= PASSAGE PROVIDED =
CERTIFICATE OF AMENDMENT
 
OF
 
AMENDED AND RESTATED
 
CERTIFICATE OF INCORPORATION
 
OF
 
COPSYNC, INC.
 
FIRST: Article IV of the Amended and Restated Certificate of Incorporation of COPsync, Inc. is hereby amended by adding the following paragraph at the end thereof:
 
"At 12:01 A.M. on October 14, 2015 (the "Effective Time") pursuant to the General Corporation Law of the State of Delaware (the "DGCL") of this Certificate of Amendment to the Amended and Restated Certificate of Incorporation of the Corporation, each 50 shares of the Corporation's Common Stock, par value $0.0001 per share, issued and outstanding immediately prior to the Effective Time, shall automatically be reclassified, combined, and converted into one (1) validly issued, fully paid, and non-assessable share of Common Stock, par value $0.0001 per share, of the Corporation, without any action by any holder thereof; provided that no fractional share interests shall be issued as a result of the foregoing reclassification, combination, and conversion.  In lieu of issuing fractional shares, the Corporation will issue to any stockholder who otherwise would have been entitled to receive a fractional share as a result of the reverse stock split an additional share of Common Stock.

= DIRECTIVE =
Answer these questions from the certificate of amendment above:
1. Which company's certificate of incorporation does it amend?
2. How many shares of Common Stock are combined into one share?
3. What does a stockholder who would otherwise get a fractional share receive instead?

= PROVIDED RECORDS =
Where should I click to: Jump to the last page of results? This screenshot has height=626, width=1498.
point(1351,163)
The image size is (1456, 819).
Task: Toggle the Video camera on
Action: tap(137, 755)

= EXERCISE ANSWER =
1. COPsync, Inc.
2. 50 shares
3. An additional share of Common Stock